> **EXERCISE PASSAGE**
§ §

Thursday, February 18, 2016

Emails from Hell, part nine.

{beginning of email}

            As we sat there with General McArthur, we saw a man in a robe coming along. His robe was all the colors of the rainbow. And with him was a flock of the cutest animals you ever saw. Kitty cats with big eyes, puppies with big eyes, hamsters with big eyes. Animals that would have torn each other to pieces in the wild but as a result of human domestication and the influence of Heaven, they played with one another in peace. The lion and the lamb, as described in two places in the Old Testament, followed. Then along came lobsters and octupuses and levitating fishes. I was puzzled, because this was supposed to be Hell.
            The man drew closer and wished us an effusively good day.
            “Good sir!” I called out. “I think I know why your robe is all the colors of the rainbow.”
            “You do?” he said in a piping voice. “What do you think the reason is?”
            “You are or were a member of the GLBT community.”
            “The what? Never heard of it,” he said.
            “Okay, let me guess again,” I said. “You are Joseph with the Amazing Dreamcolor Coat right out of Genesis 37.”
            “Wrong again,” he said. “I am Noah, and the rainbow was associated with me a long time before Joseph or the BLTs.”
            “You should have guessed it, with the animals,” Joe whispered to me.
            “Please explain, Mr. Noah, why you are in hell.”
            “I built an Ark—actually, I contracted the work out—and saved two of every kind of animal from dying in the Great Flood.”
            “So how did you get them to all come into the Ark?”
            “It was a miracle,” said Noah.
            “Two of each species of insect?”
            “It was a miracle.”
            “Two of each species of spider?”
            “It will always be the same answer. It was a miracle. I still don’t know how it happened, or how we found places to stash all of them.”
            “Very well. But how did that get you sent to Hell? Oh, wait, I know. It’s when you got drunk afterwards.”
            “No, that wasn’t it. As I said, I saved two of every species of animal.”
            “Am I missing something?” I asked.
            “You most certainly are,” Noah said. “Every species. Not just the ones that humans found useful, but even the rattlesnakes and the mosquitoes and the spiders. They each had their place in nature, regardless of their utility to humans. Why, you may ask.”

§ §

> **PROVIDED DATA**
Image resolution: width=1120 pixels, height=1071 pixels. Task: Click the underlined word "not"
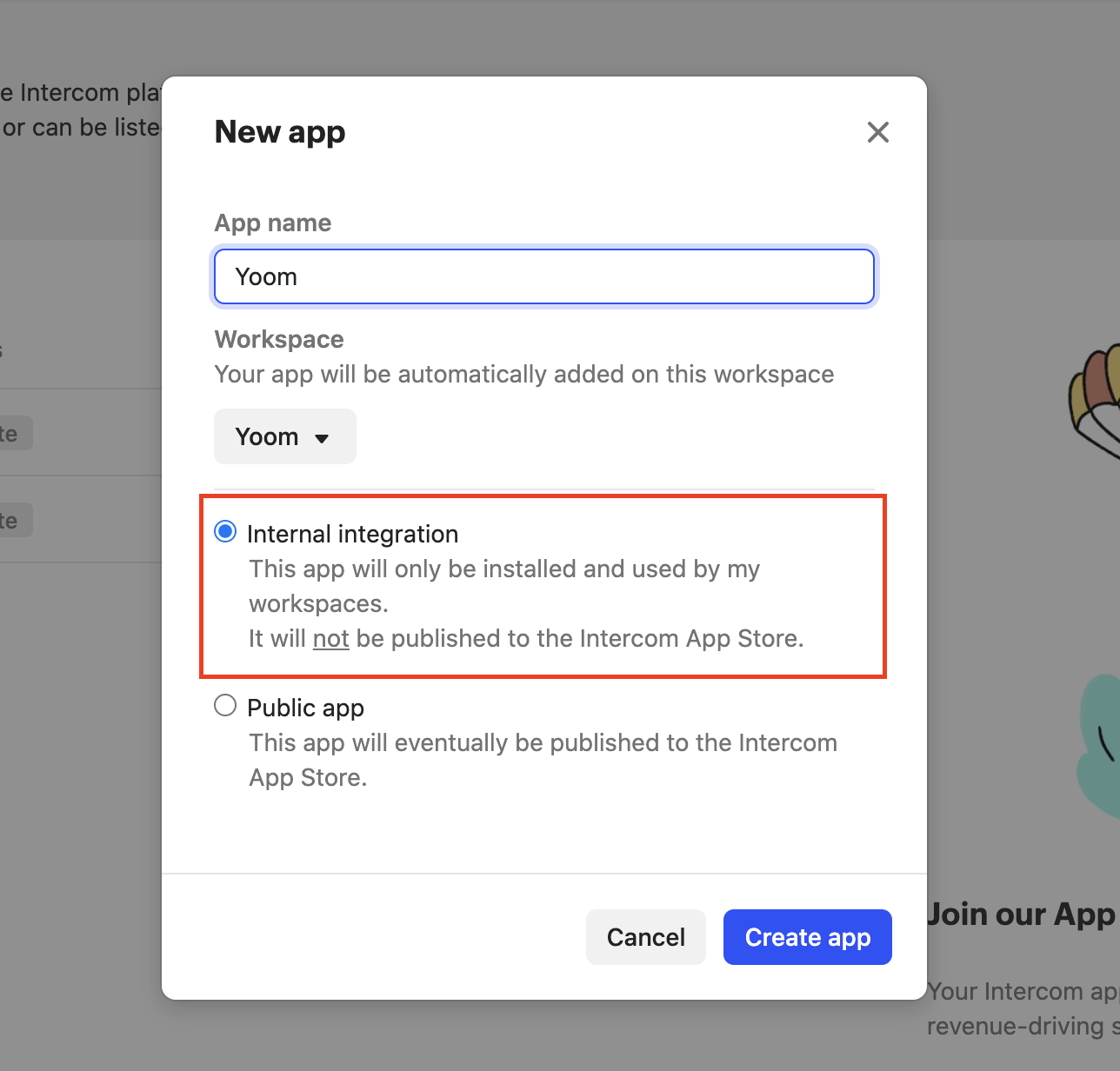(330, 639)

§ §

> **TASK DESCRIPTION**
Continue the Emails from Hell story about Noah, starting right after its final sentence.

> **REPLY**
            “Why?”
            “Partly because no one could know which species might be useful later,” said Noah. “We had to look all over the place to find the flatworm Caenorhabditis elegans, and we never knew why. But nowadays it is one of the favorite animals that scientists use in genetic research. Same thing with that fruit fly Drosophila melanogaster. But also, it is just because God had this idea that if He made it it was good.”
            “I still don’t see what was so bad about that,” I said.
            “Do I have to explain everything to you?” asked Noah.
            “Yes,” said Joe.
            “Well, it’s like this. The fundamentalists who decide who goes to hell believe that most species are useless, and that it is not worth the trouble or the cost to save them. You saw how much the conservatives despised the Endangered Species Act in the United States! God did not ask me if I could afford to save all of them, or even if I wanted to. But you just let an American environmentalist say that we need to save the Lesser Prairie Chicken, for example, and the conservatives start howling like extinct dire wolves—Canis dirus—and calling them godless communist atheists. See, they believe that God wanted me to save all the species so that American conservatives can let them go extinct in the twenty-first century. I, sir, was the original bleeding-heart environmentalist. And so, here I am.”
            “Well,” said Joe, “being as you know all the different kinds of animals, can you recommend what kind of meat we can have for lunch?”